**WHAT IS NEEDED:** Give the items from the line containing "The height and" through the end of the items, inclusive, as a Markdown table with the columns Row and Line. Leave out any blank lines.

Data drawn from a collection
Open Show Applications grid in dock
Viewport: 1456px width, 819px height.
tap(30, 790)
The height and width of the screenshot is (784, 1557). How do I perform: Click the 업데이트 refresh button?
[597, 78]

**RESULT OF THIS EXERCISE:**
| Row | Line |
|---|---|
| 1 | The height and width of the screenshot is (784, 1557). How do I perform: Click the 업데이트 refresh button? |
| 2 | [597, 78] |